*** Opening of Excerpt to read ***
We left off with a patient who would have developed central apneas while using other forms of PAP such as CPAP or BPAP and thus might qualify for the diagnosis of complex sleep apnea or CompSA. These patients often benefit from a switch to adaptive servo-ventilation devices or ASV, which functions like bilevel in that a dual pressure system provides higher levels of air pressure on inhalation and lower levels on exhalation.
ASV also has some additional features that may be differ for different brands. We use mostly the RESMED ASV devices. In general, ASV attempts to gauge the volume of breath that is most natural to the patient, after which it attempts to deliver 90% or more of that “natural” breath. However, it also has a back-up rate feature in which it continuously insures delivery of the air volume let’s say 14 times in a minute or say 20 times in a minute as two examples.
In the course of the night, the volume of air needed can change just as the rate of respiration can change. If you start to breathe slower or faster, the ASV device will adjust accordingly. This capacity to make changes maintains an airflow sensation that feels very natural to most people who are regular users of the ASV device. Indeed, from most ASV users and more so than with any other type of PAP therapy device, I hear the unusual comment, “sometimes I cannot even detect the machine is doing anything because it feels so natural to breathe with ASV, especially compared to when I tried CPAP.”
However, getting used to the ASV delivery of pressurized air is somewhat distinctive, especially compared to every other form of PAP. The main distinction is that ASV’s back up rate initially may provoke a stronger sense of being controlled by the machine, because the machine really does have the ability to “force” a breath upon you. As you may know if you were using CPAP or BPAP or APAP and as an experiment you chose to hold your breath, you would notice the machine stops delivering pressurized air. But, with ASV, if you held your breath, the machine would still send a new “breath of air” at the most recently detected respiratory rate.
*** Close of Excerpt to read ***
* [Tasks and exercises]:
• A. Please decide whether each statement agrees with the passage on ASV devices, answering yes or no and quoting the words that settle it: (i) ASV gives lower air pressure on exhalation than on inhalation; (ii) ASV tries to deliver less than half of a patient's natural breath volume; (iii) with ASV, holding your breath makes the machine stop delivering air.
• B. In one to three sentences, explain why, according to the passage on ASV devices, ASV may at first make a user feel more controlled by the machine than other forms of PAP do.
*** Opening of Data for review ***
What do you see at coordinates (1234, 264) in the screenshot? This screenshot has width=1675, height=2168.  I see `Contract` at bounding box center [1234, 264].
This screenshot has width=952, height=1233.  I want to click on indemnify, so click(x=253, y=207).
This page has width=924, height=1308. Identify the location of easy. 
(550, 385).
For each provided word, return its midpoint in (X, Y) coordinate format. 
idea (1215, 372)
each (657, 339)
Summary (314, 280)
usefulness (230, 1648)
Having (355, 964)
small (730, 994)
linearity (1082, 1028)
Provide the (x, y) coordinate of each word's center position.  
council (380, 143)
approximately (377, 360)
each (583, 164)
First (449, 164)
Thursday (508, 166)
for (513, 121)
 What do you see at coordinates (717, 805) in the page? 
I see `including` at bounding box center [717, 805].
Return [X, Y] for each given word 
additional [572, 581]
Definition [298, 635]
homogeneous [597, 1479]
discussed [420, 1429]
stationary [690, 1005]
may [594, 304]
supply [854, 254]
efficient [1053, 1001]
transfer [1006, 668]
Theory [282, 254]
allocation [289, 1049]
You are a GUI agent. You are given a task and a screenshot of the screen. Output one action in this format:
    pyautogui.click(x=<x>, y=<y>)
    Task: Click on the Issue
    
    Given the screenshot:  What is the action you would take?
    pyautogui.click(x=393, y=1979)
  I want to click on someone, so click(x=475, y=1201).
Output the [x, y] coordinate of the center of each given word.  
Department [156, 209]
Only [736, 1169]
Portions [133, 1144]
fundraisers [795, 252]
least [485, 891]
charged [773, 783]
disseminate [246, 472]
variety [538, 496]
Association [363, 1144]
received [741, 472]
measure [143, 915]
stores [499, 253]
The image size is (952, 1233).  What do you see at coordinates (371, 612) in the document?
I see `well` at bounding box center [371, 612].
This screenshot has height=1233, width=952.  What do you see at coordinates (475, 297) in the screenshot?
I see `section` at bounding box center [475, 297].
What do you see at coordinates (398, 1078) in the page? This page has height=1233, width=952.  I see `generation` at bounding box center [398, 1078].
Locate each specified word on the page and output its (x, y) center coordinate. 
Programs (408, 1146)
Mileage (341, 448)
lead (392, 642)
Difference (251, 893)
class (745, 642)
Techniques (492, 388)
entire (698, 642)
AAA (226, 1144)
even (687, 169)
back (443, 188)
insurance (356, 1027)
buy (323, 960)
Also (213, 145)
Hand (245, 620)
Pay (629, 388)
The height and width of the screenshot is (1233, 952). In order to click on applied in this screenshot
*** Close of Data for review ***
* [Solutions to the exercise]:
• A.
(i) Yes: "provides higher levels of air pressure on inhalation and lower levels on exhalation."
(ii) No: "it attempts to deliver 90% or more of that “natural” breath."
(iii) No: "if you held your breath, the machine would still send a new “breath of air” at the most recently detected respiratory rate."

• B. ASV's back-up rate means the machine really can force a breath on the user. If the user holds their breath, ASV still sends a new breath of air at the most recently detected respiratory rate. CPAP, BPAP and APAP instead stop delivering pressurized air.